Apple recently released security fixes for iOS, iPadOS, watchOS, and macOS, addressing vulnerabilities reported by Google’s Project Zero. According to the company’s security advisories, three of the flaws were reported by Project Zero and are being exploited in the wild.
These flaws are a remote code execution bug (CVE-2020-27930), a kernel memory leak (CVE-2020-27950), and a kernel privilege escalation (CVE-2020-27932). Owners of Apple devices should update their software as soon as possible. It is also noteworthy that “Apple doesn’t disclose, discuss, or confirm security issues until an investigation has occurred and patches or releases are generally available.”
CVE-2020-27930
This critical vulnerability is present in macOS up to version 10.15.7. The flaw affects an unknown processing of the FontParser component. According to Vulnerability Database, its manipulation can lead to memory corruption. Furthermore, the flaw is trivial to exploit and can be exploited remotely.
CVE-2020-27950
This is a problematic kernel vulnerability in Apple iOS and iPadOS up to 14.1, which can lead to information disclosure. What is known so far is that the exploitation of the flaw seems to be easy, and it should happen locally. Single authentication is required for the attack. The vulnerability can also help a malicious app to run arbitrary code with kernel rights.
CVE-2020-27932
This kernel vulnerability seems to affect Apple iOS and iPadOS up to 14.1, as well as Apple watchOS up to 5.3.8/6.2.8/7.0.3. Little is known about the flaw, and its impact is still unknown.
However, security researchers warn that these flaws can be chained together to hijack users’ devices. Users can be tricked to perform a specific action, such as open a document, message, or webpage that loads a malicious font.

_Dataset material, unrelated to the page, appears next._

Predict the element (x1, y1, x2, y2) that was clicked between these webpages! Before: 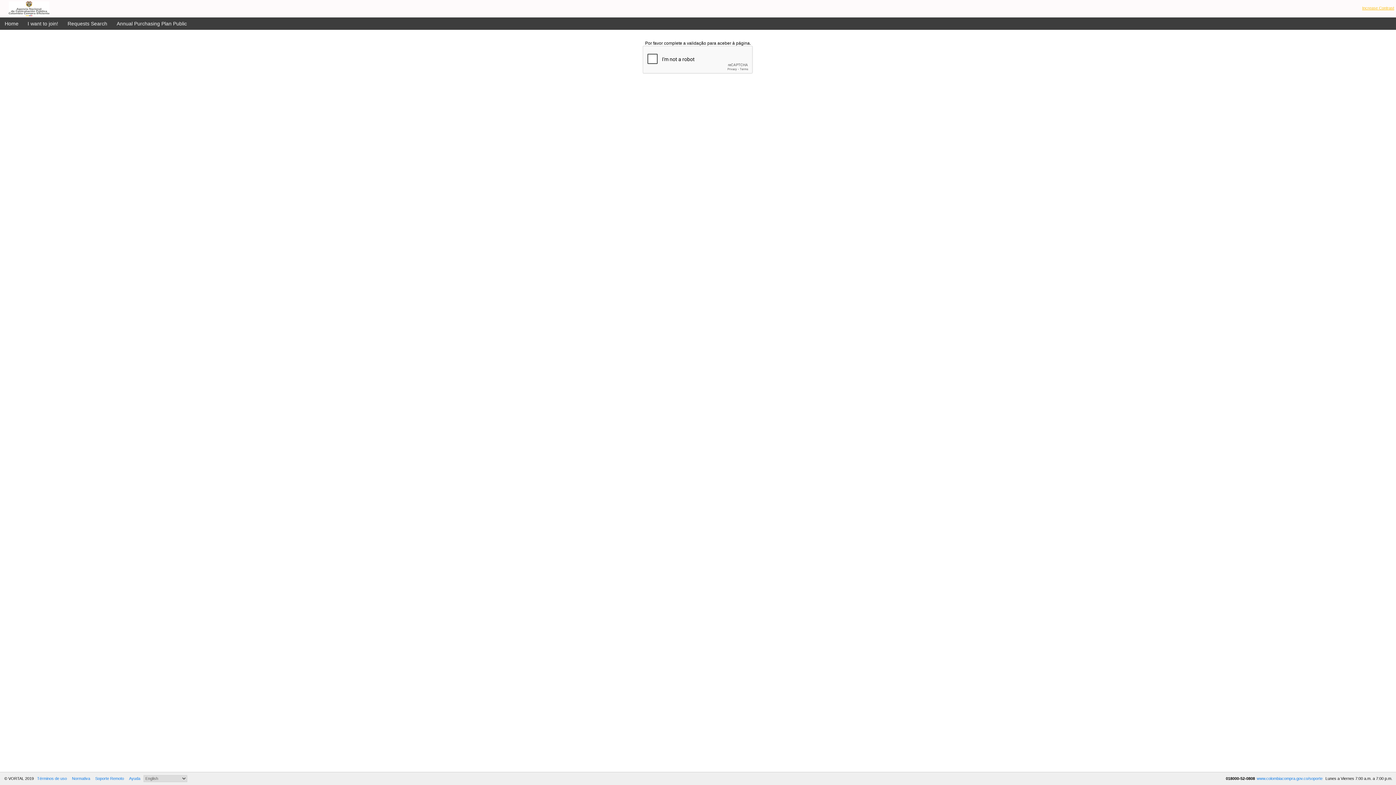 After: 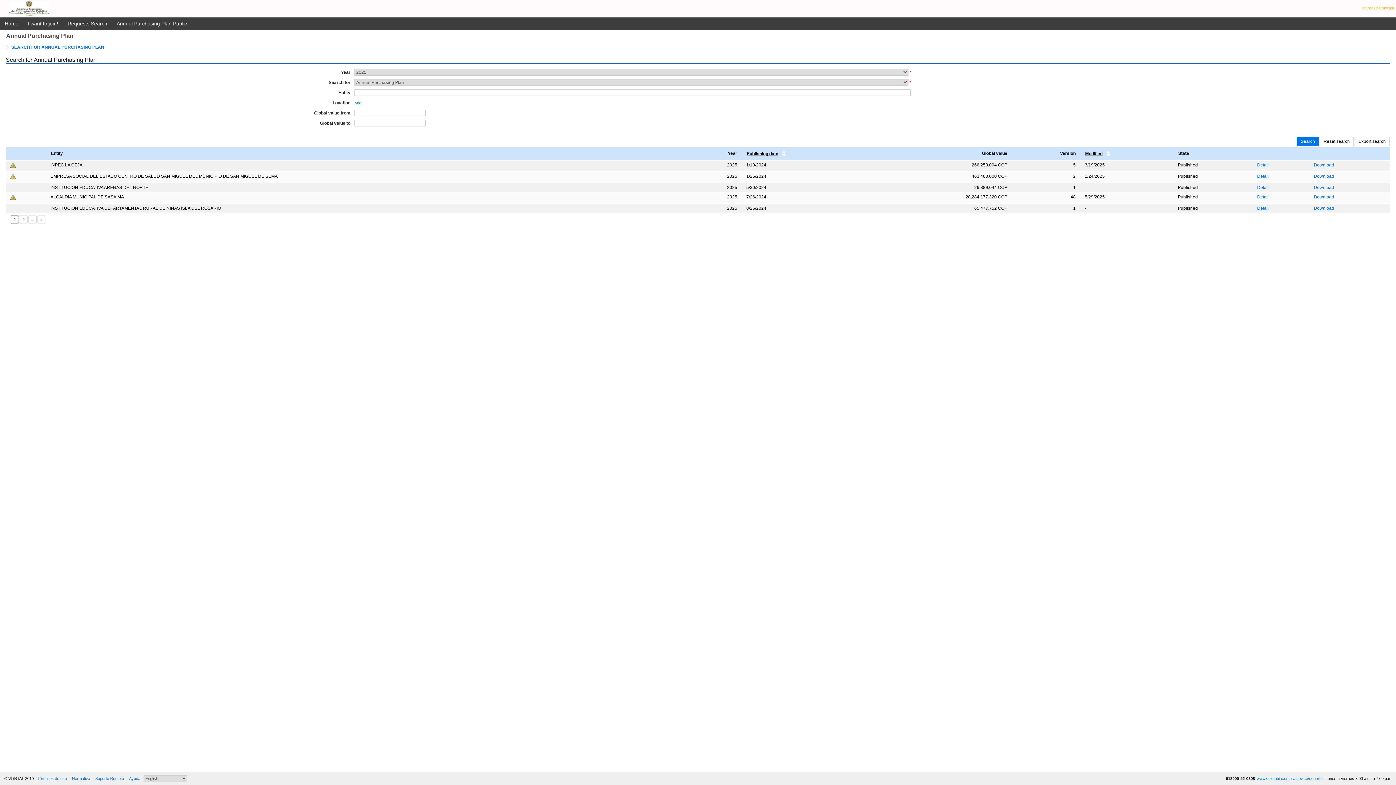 Action: bbox: (116, 20, 186, 26) label: Annual Purchasing Plan Public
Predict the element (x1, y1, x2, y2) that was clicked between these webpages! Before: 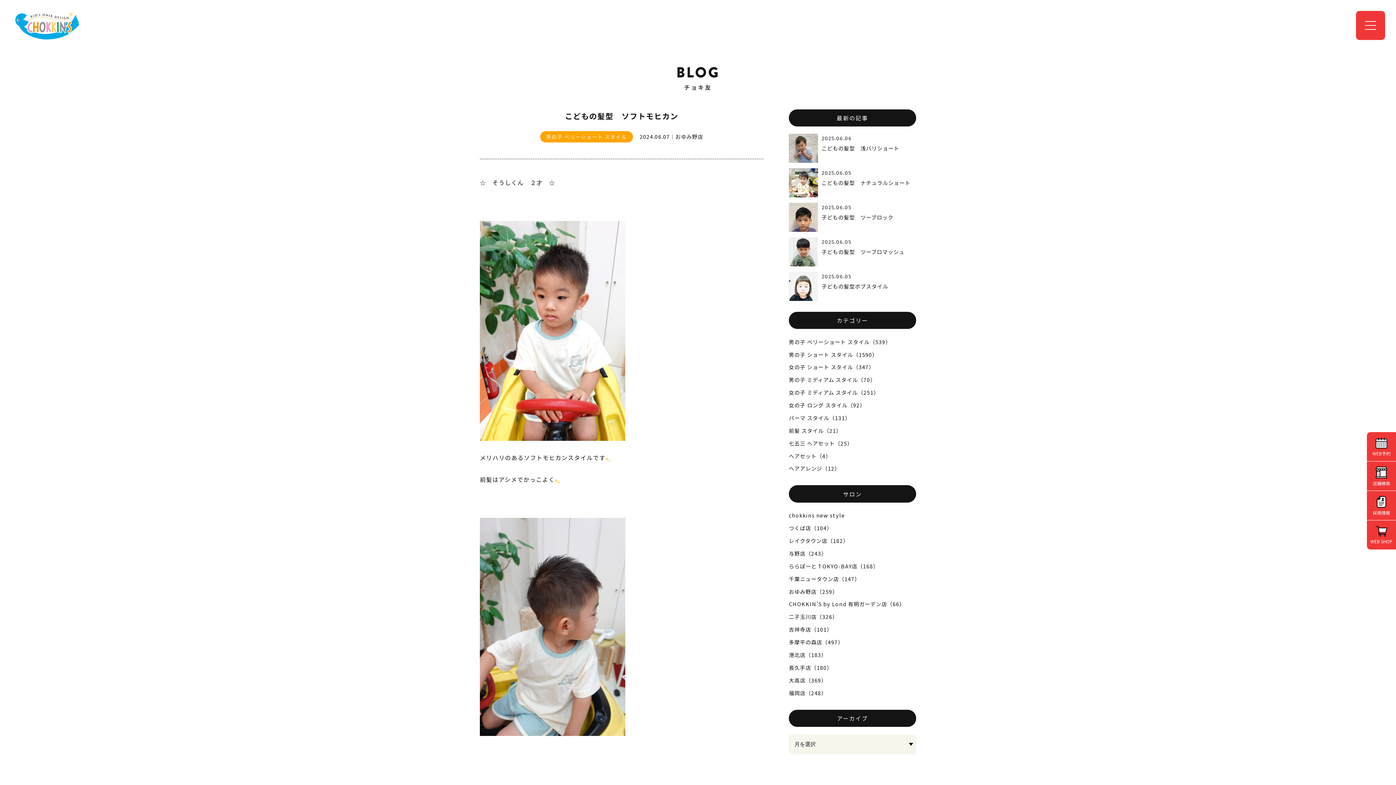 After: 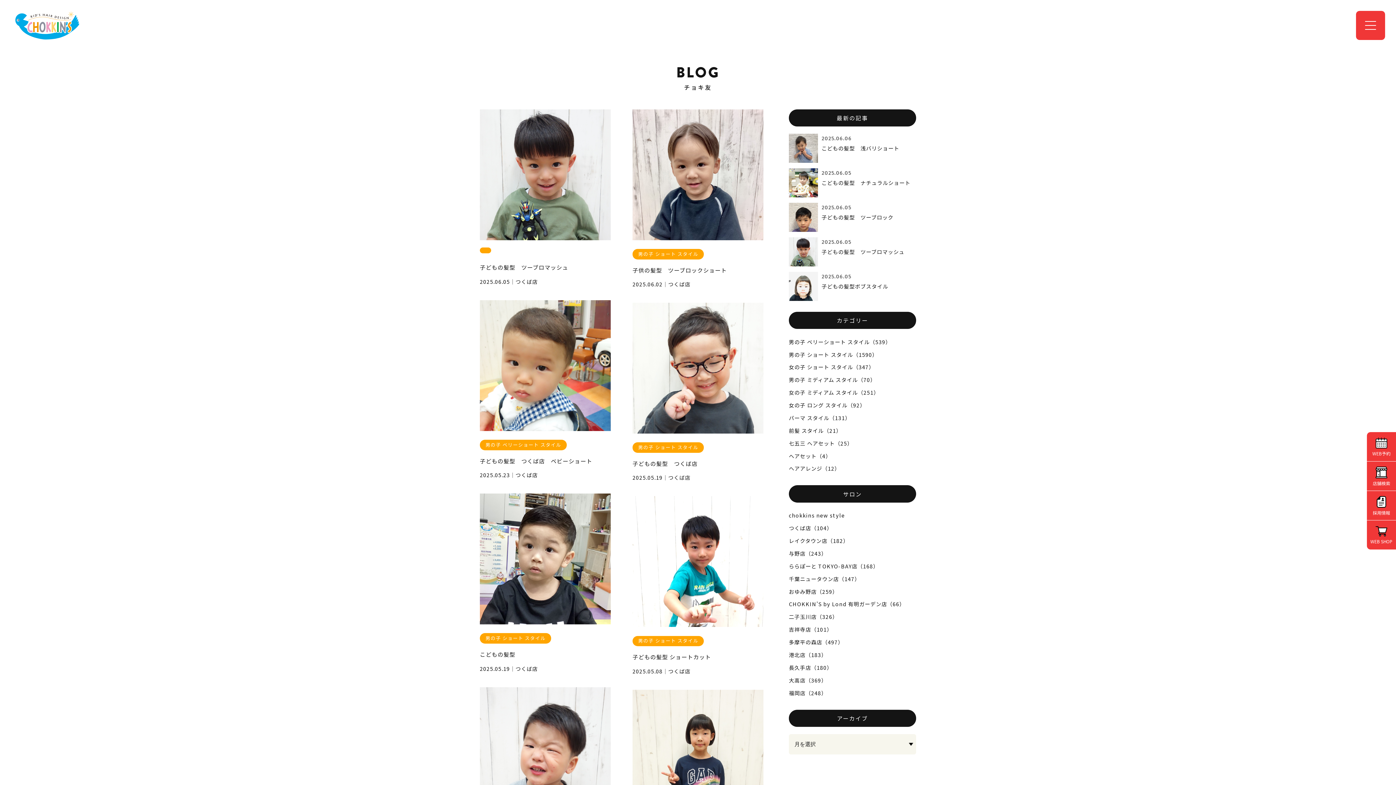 Action: bbox: (789, 522, 916, 534) label: つくば店（104）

This could then lead to code execution with kernel privileges.
Corresponding updates have been released in iOS 14.2 and iPadOS 14.2, watchOS 7.1, macOS 10.15.7, and tvOS 14.2. The company also issued iOS 12.4.9 for outdated iPhone models which are no longer supported, going back to iPhone 5. For more information, you can read Apple’s official bulletins.
In April this year, security researcher Bhavuk Jain reported a zero-day vulnerability in the Sign in with Apple feature that affected third-party applications, using it without implementing their own security measures.
According to Jain, the Apple zero-day “could have resulted in a full account takeover of user accounts on that third party application irrespective of a victim having a valid Apple ID or not.”